Although human observers – trained or untrained – are generally good at subjectively judging affective facial expressions in adults (Baker et al., 2010), infants do not necessarily express affective states in the same fashion as adults do (Camras et al., 2003; Kohut et al., 2012; Oster, 2006). Valid automated measurement of infant affective facial expressions, however, relies on understanding and formalizing the mapping between facial actions and their emotional significance. For instance, recognizing negative affect displays is particularly challenging because infants do not use a consistent set of action units when expressing lower intensity negative affect (Camras et al., 2003; Messinger et al., 2012). Systematic coding systems that explicitly operationalize possible variations in the morphology of affective facial behavior in early life – such as valid measurement of pouting mouth movements (AU17) involved in sad expressions – are thus essential for informing automated action unit detection algorithms and require continuous research.
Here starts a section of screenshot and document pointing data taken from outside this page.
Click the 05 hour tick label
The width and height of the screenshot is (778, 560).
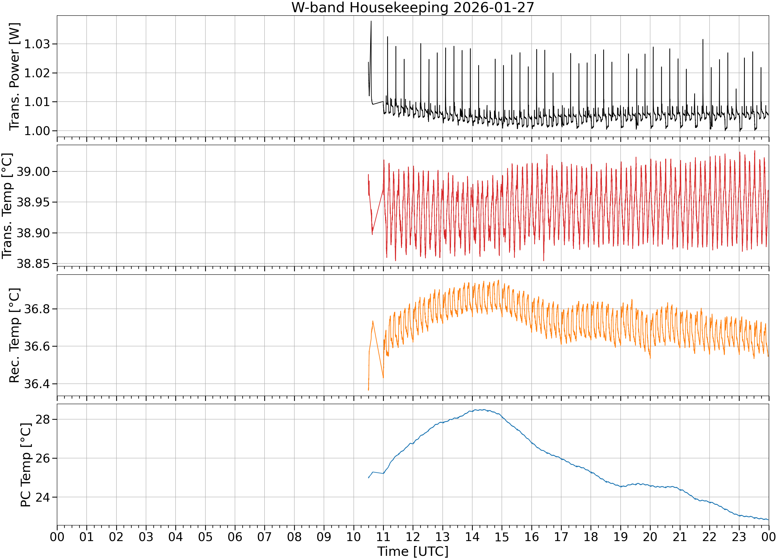pos(205,537)
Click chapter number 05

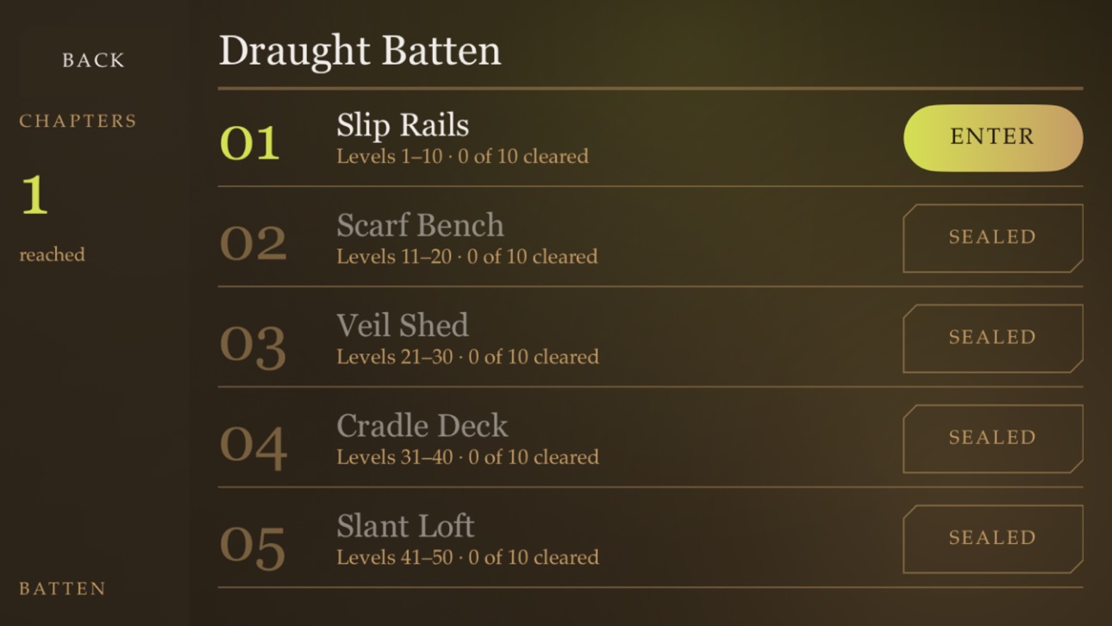pyautogui.click(x=253, y=547)
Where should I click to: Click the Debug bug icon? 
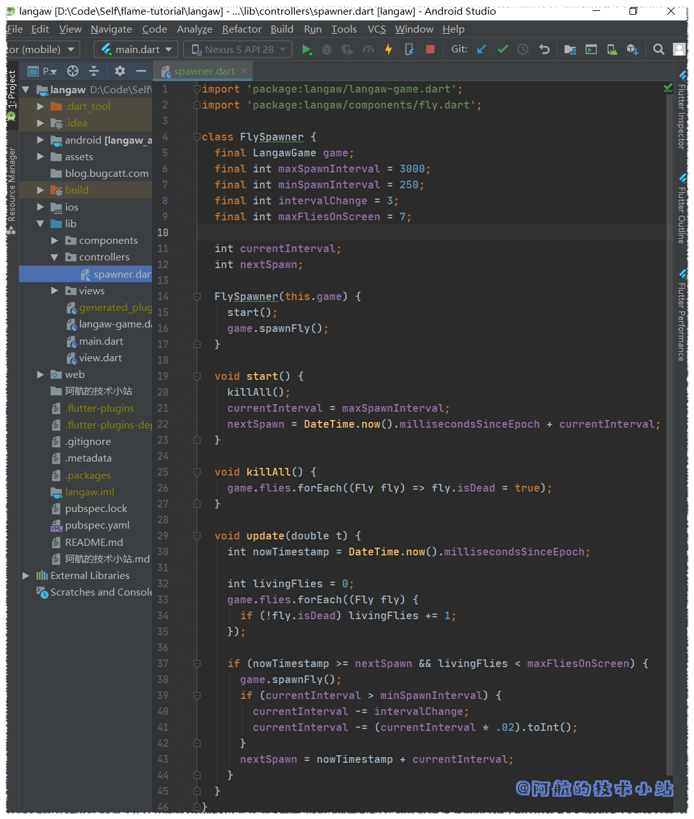[327, 50]
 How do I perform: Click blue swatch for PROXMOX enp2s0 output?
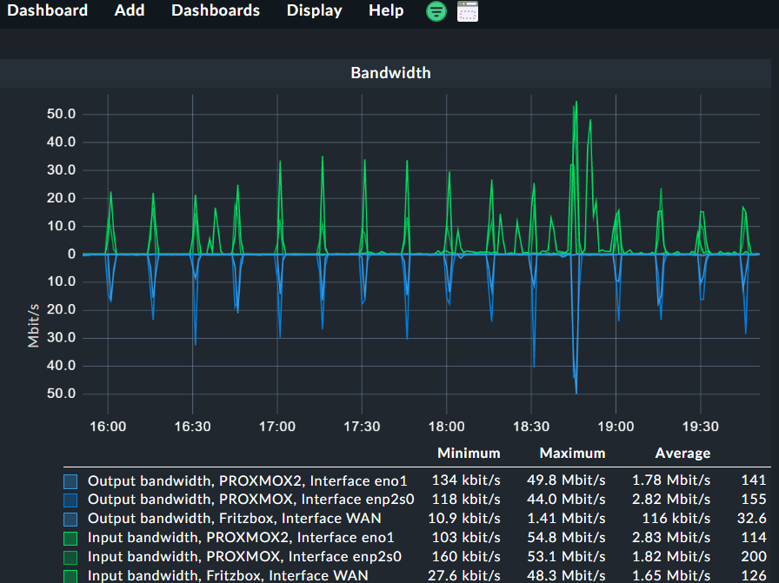(x=71, y=500)
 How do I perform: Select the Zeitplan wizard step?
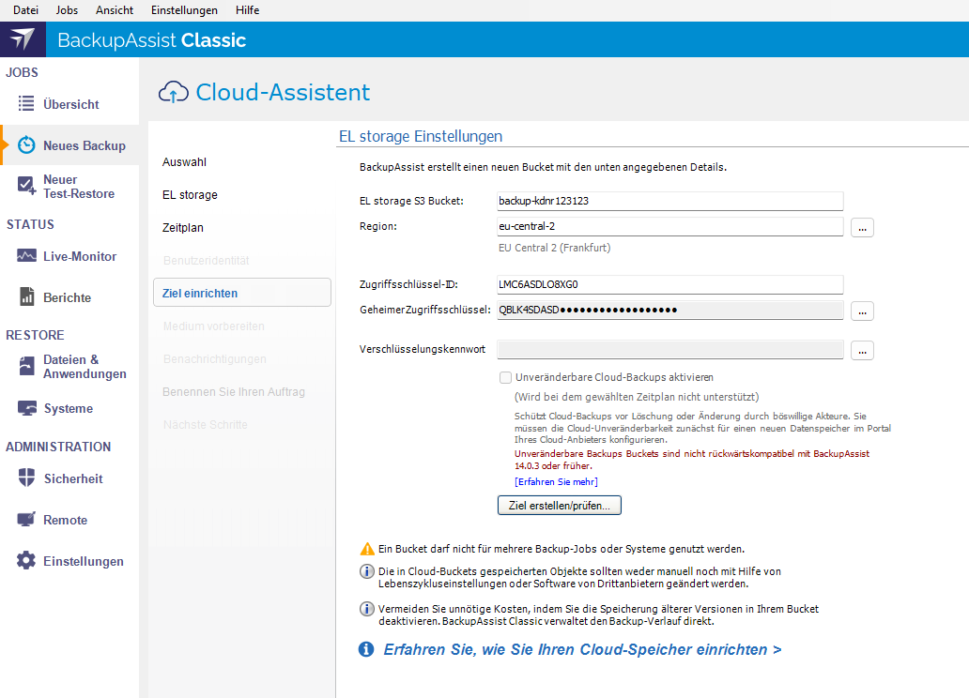tap(183, 228)
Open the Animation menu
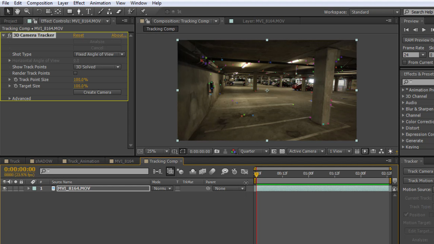This screenshot has height=244, width=434. [x=100, y=3]
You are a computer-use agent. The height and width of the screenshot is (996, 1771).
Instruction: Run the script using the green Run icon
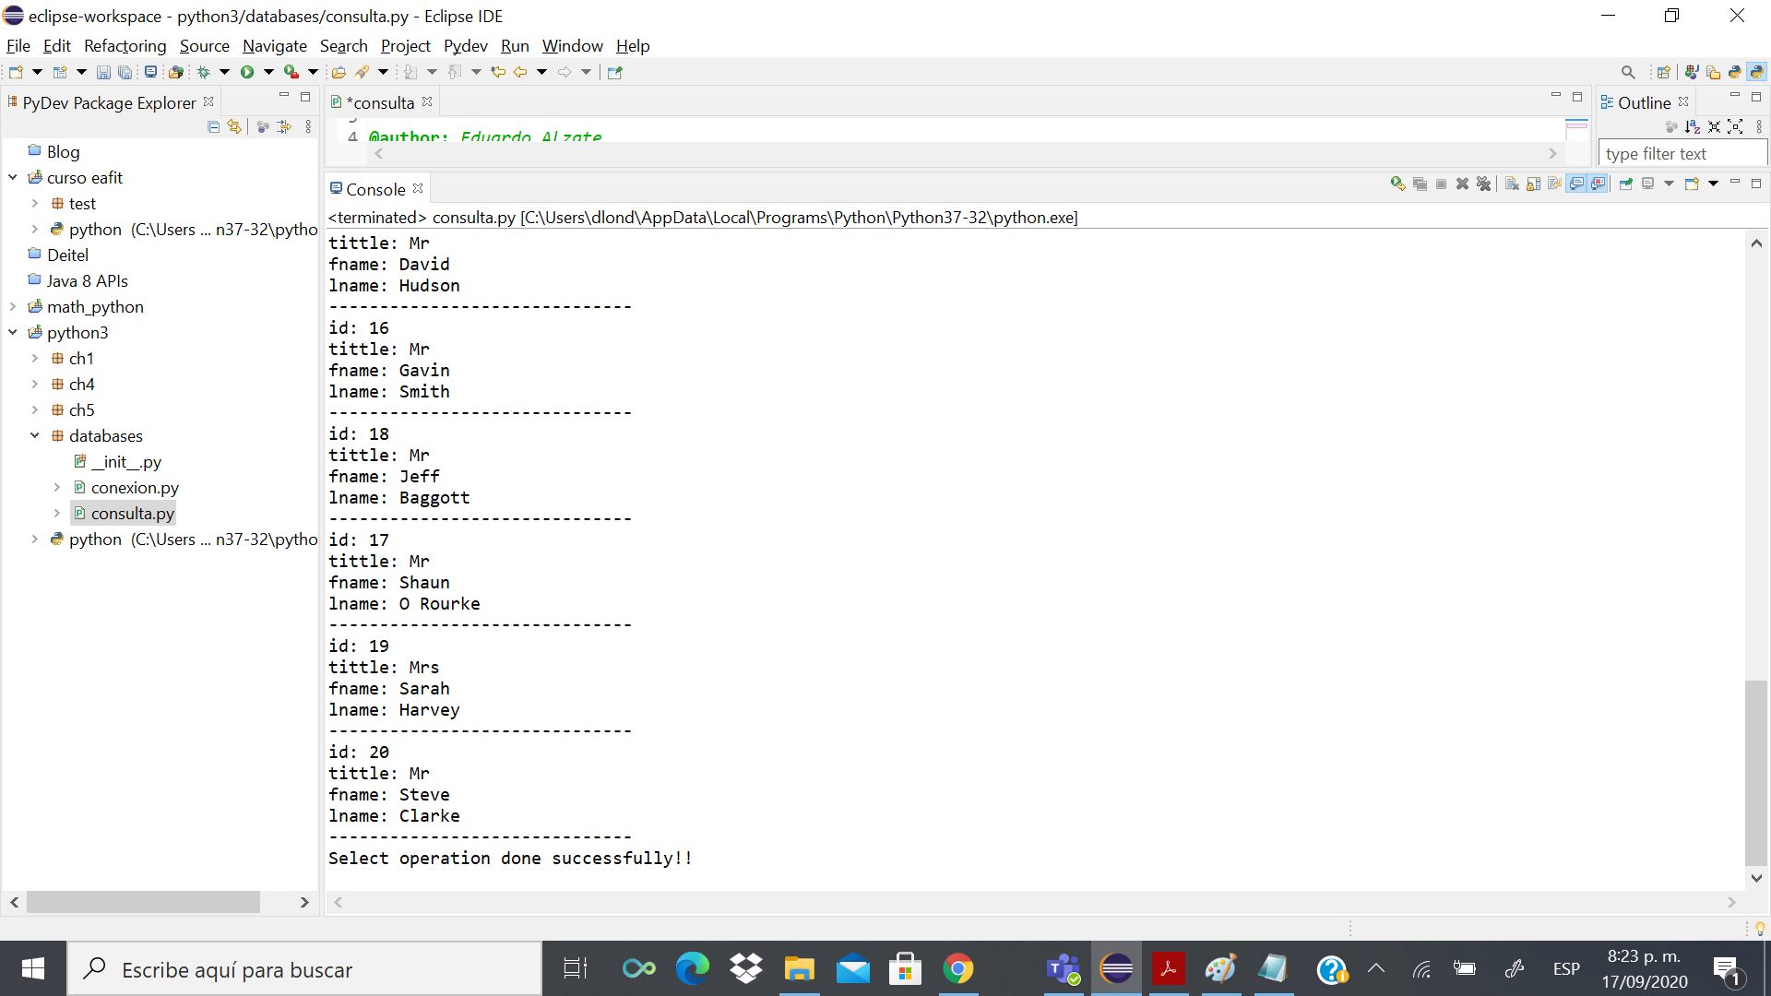(x=248, y=72)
Collecting video data for automated facial expression analyses

The video data analyzed here were collected using a split-screen format with the intention that they be coded manually. This makes the current results broadly applicable to observational infant research using similar protocols. Nevertheless, improvements in classification accuracy and data availability of the automated measurement can be expected by taking additional steps to optimize video quality. Automated facial expression analyses can be sensitive to video image quality beyond spatial and temporal resolution (Beringer et al., 2019). Image brightness, sharpness, horizontal and vertical position of the light source with respect to the infant’s face, for example, have been previously related to the sensitivity of automated detection of gaze direction from image data (Chouinard et al., 2019). In the current dataset, Baby FaceReader 9’s face model fit certainty estimate – which reflects various video quality parameters – related to the classification accuracy. These results highlight the importance of assessing video recording conditions that may affect data availability and the accuracy of the automated measurement. We recommend that researchers pilot video recording devices and setups to increase automatic classification accuracy and reduce missing data.

Conclusion

The study of real-time changes of infants’ affective facial expressions has been central to developmental science, enabling us to better understand a wide array of phenomena such as the development of emotion regulation (e.g., MacLean et al., 2014; Mangelsdorf et al., 1995) and preverbal communication (e.g., Beebe et al., 2016; Colonnesi et al., 2012; Hsu & Fogel, 2001; Yale et al., 2003). Moving toward automated behavioral measurement is important because it may permit detailed online and offline analysis of infant affect and communication with large sample sizes that are hard to obtain using standard manual coding techniques. The current study assessed the validity and feasibility of a turn-key instantiation for automated facial expression measurement - Baby FaceReader 9 (Noldus, 2022), to discriminate between manually coded facial expressions using longitudinal data from infants at 4 and 8 months of age engaged in naturalistic face-to-face interactions with mother, father, and unfamiliar adult. Our results shed doubt on complex a priori formulas, including Baby FaceReader 9’s global emotional valence formula, but provide initial support for the automated detection of individual action units to recognize positive and negative affect during naturalistic face-to-face interactions of infants as young as 4 months of age. Future work can profitably move toward improving automated measurement techniques to minimize data loss while identifying a priori action units and configurations that are central for the display of positive and negative affect.